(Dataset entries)
◇ ◇ ◇ ◇ ◇ ◇ ◇

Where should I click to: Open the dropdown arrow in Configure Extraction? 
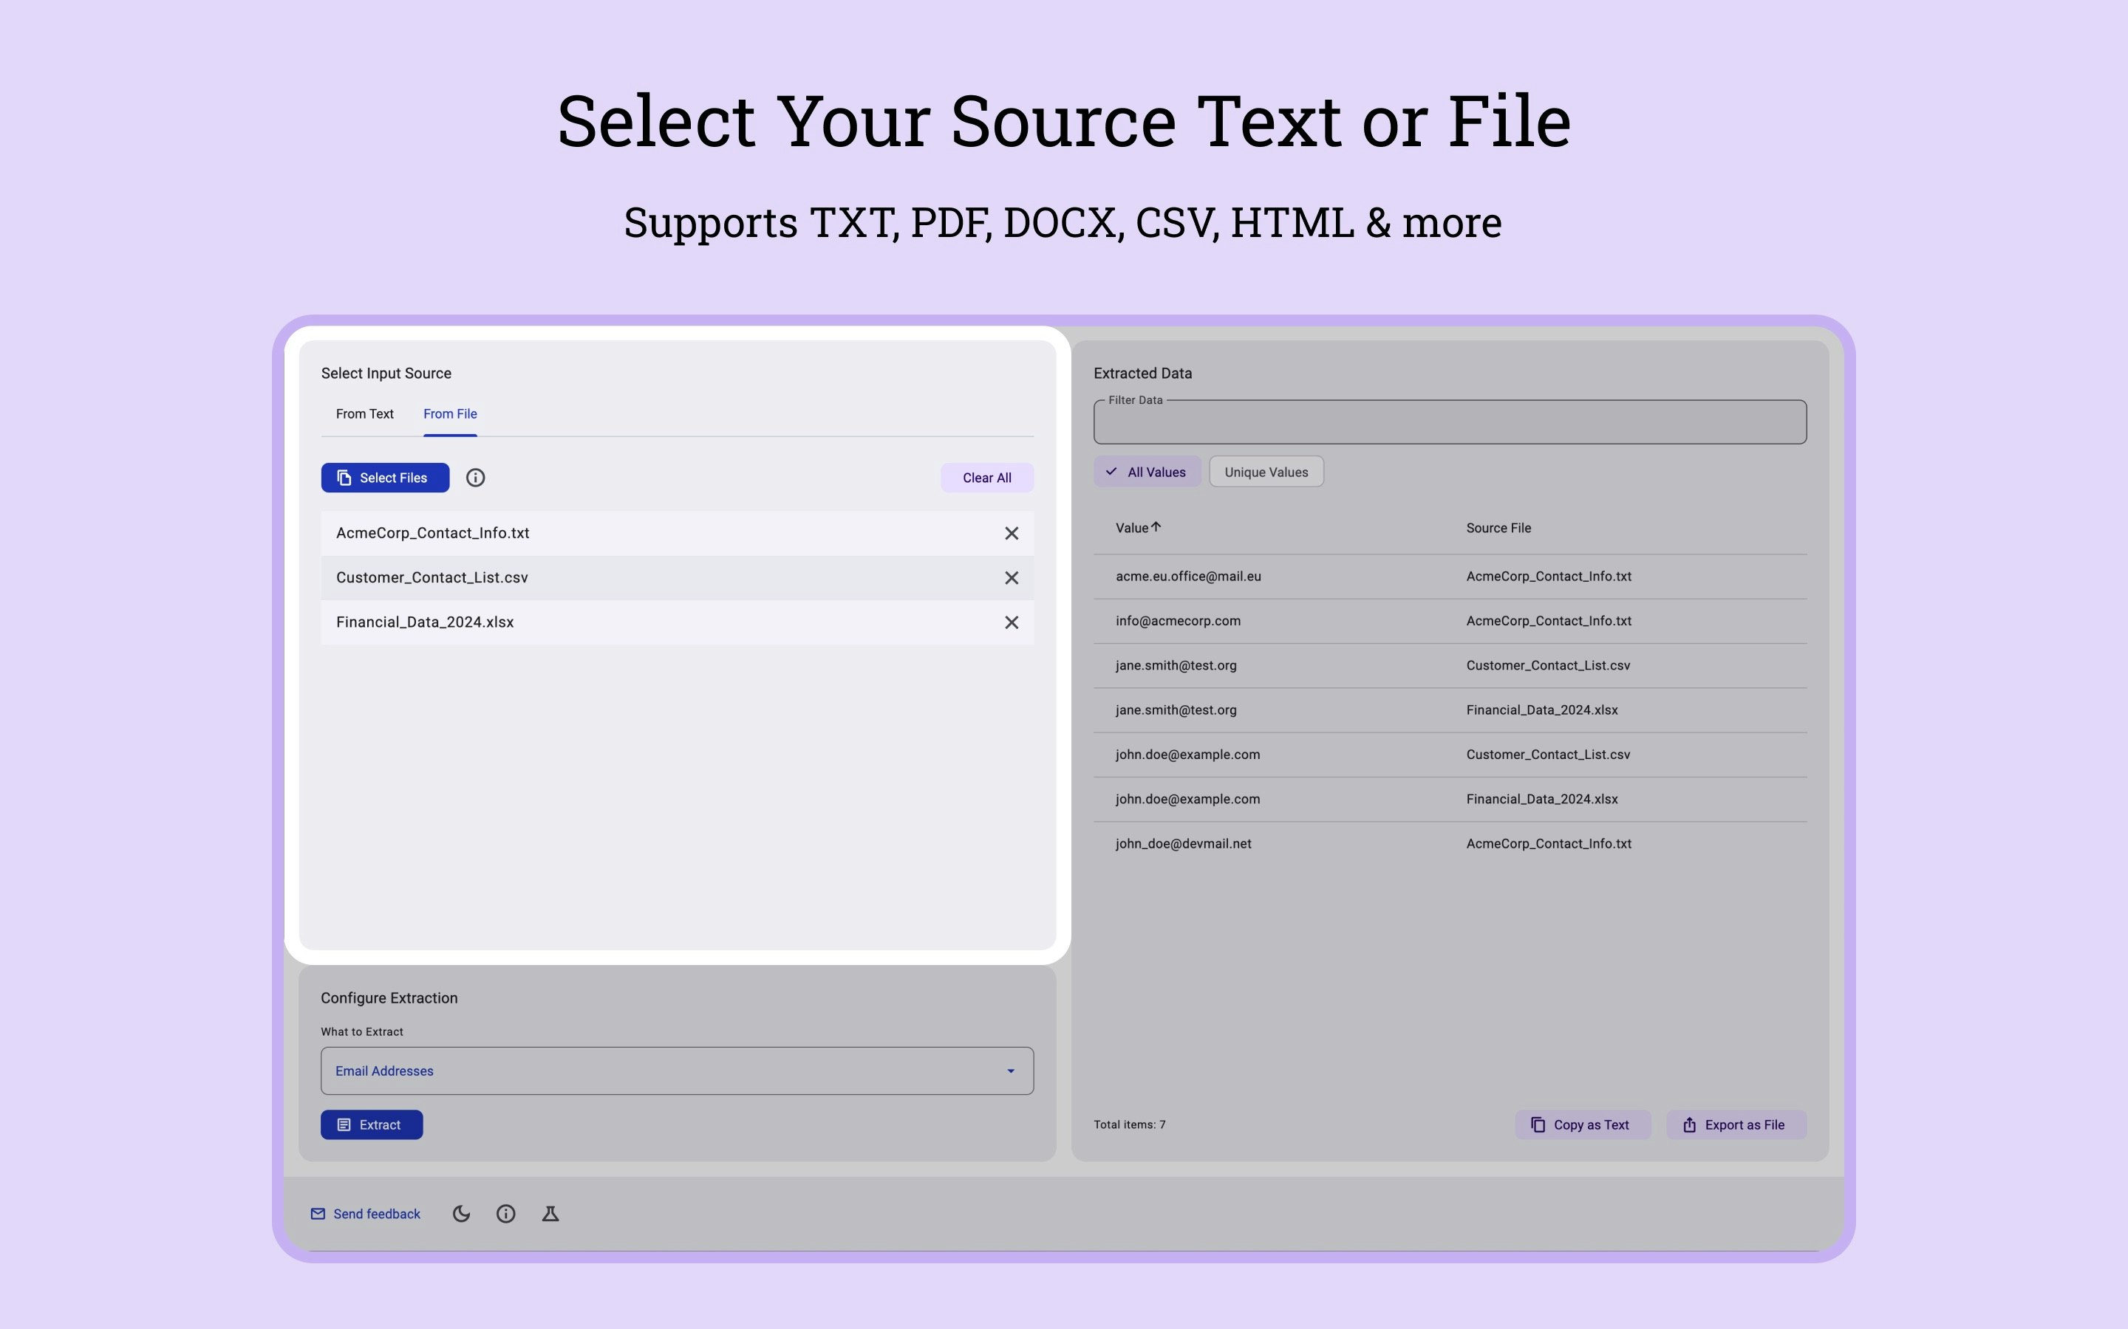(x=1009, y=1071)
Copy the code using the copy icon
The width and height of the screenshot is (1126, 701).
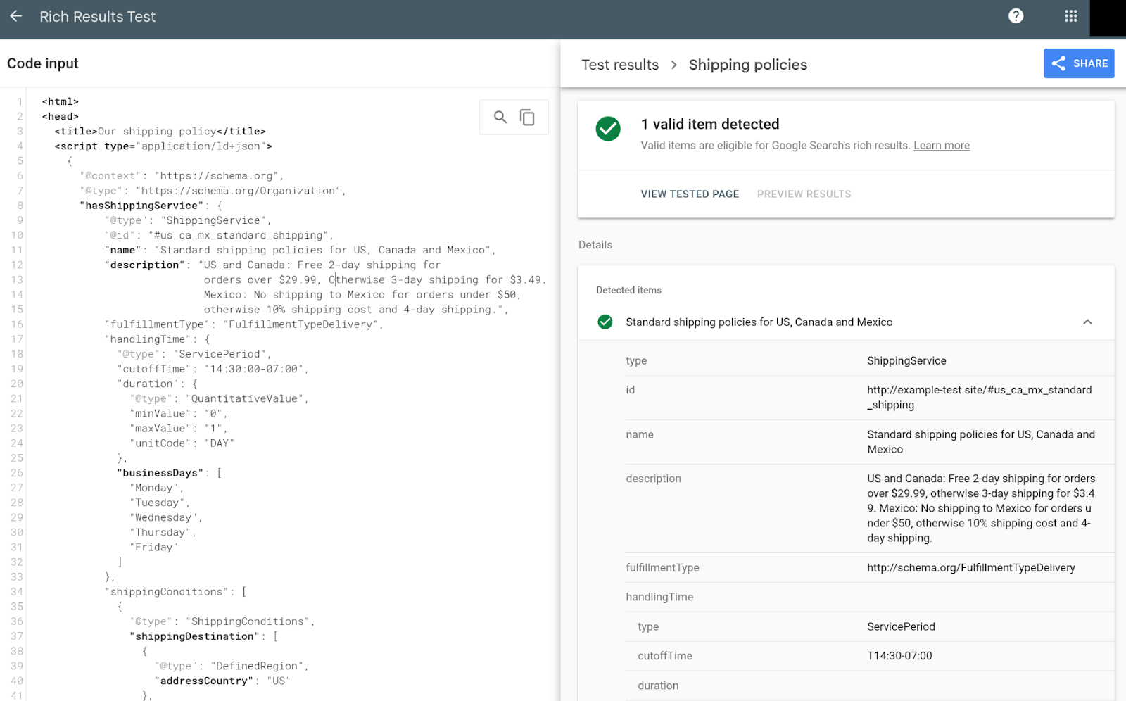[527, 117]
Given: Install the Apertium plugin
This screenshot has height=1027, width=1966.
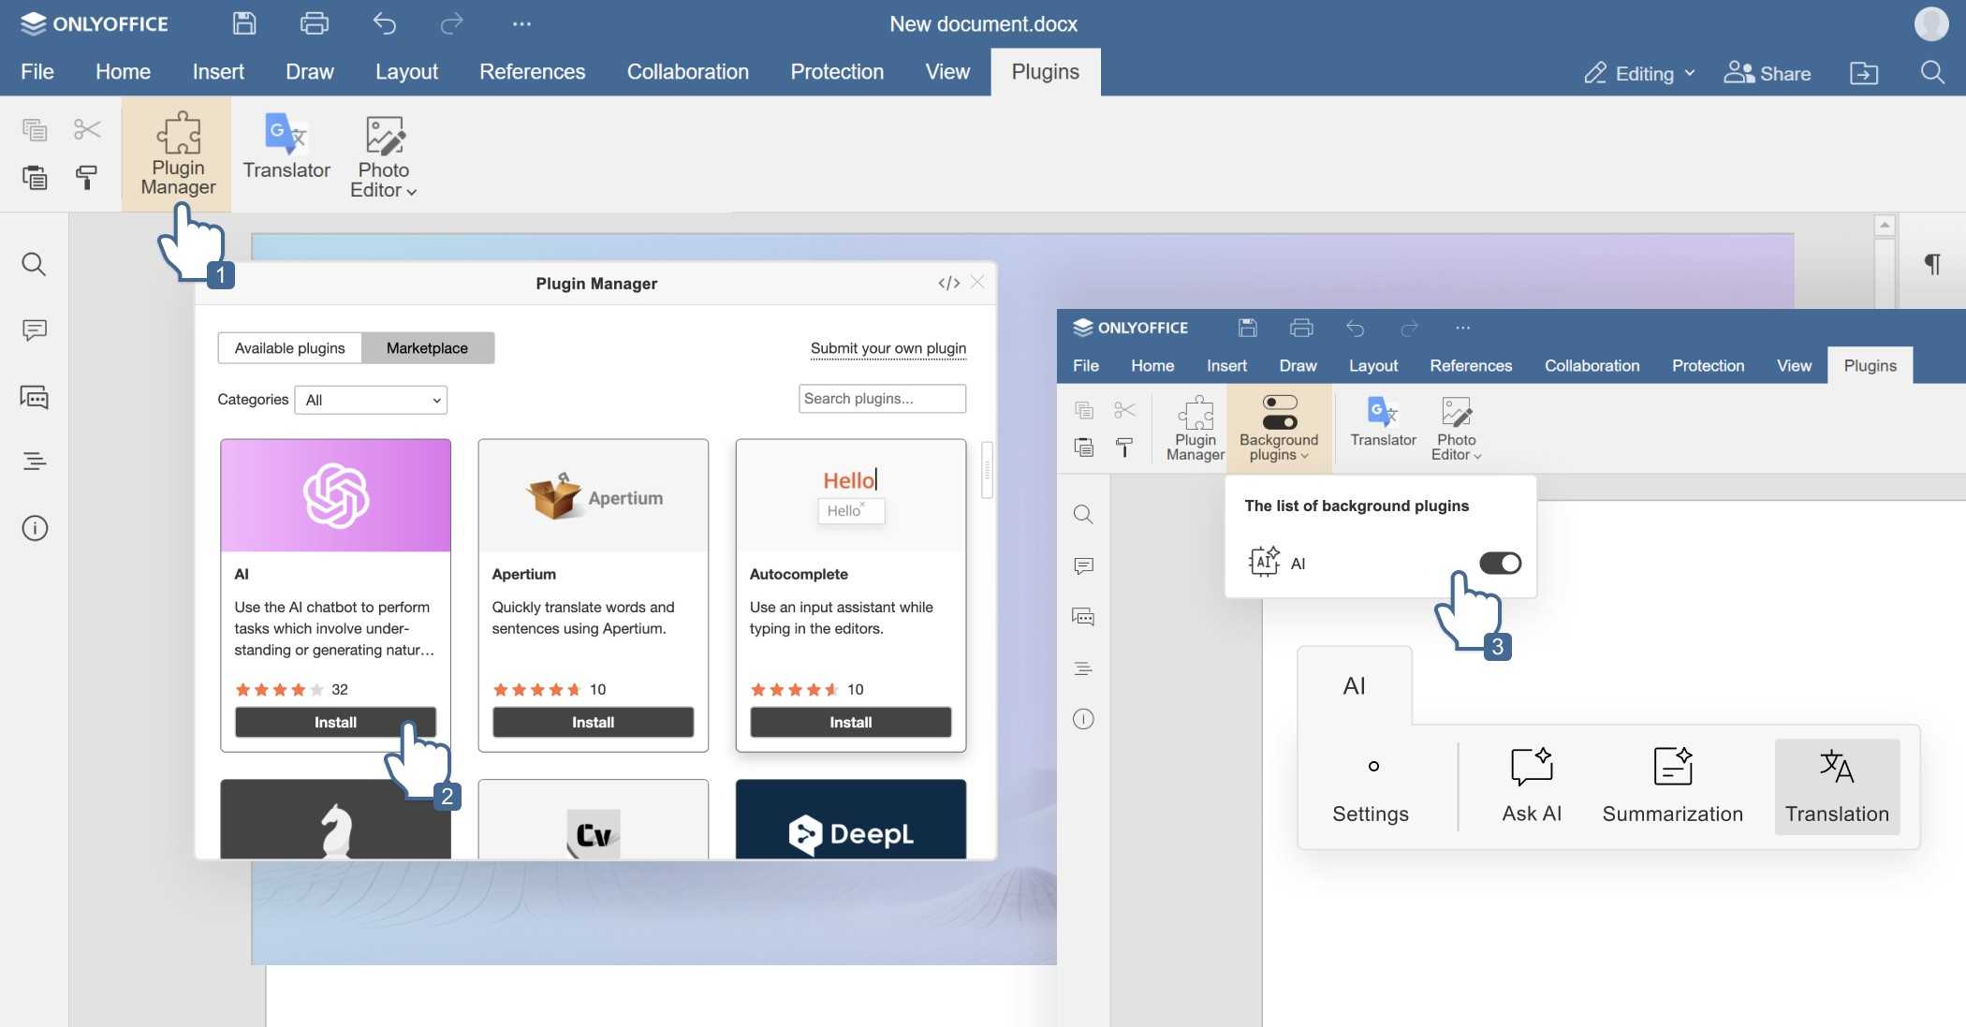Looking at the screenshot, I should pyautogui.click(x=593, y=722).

◇ ◇ ◇ ◇ ◇ ◇ ◇

- _INSTRUCTIONS FOR THE TASK_
Exactly as they appear above, write out all the entries, but not the images.

- _RESPONSE AREA_
Where should I click to: Open the dropdown arrow in Configure Extraction? 
(x=1009, y=1071)
Copy the code using the copy icon
The width and height of the screenshot is (1126, 701).
[527, 117]
Given: Install the Apertium plugin
This screenshot has height=1027, width=1966.
Looking at the screenshot, I should pyautogui.click(x=593, y=722).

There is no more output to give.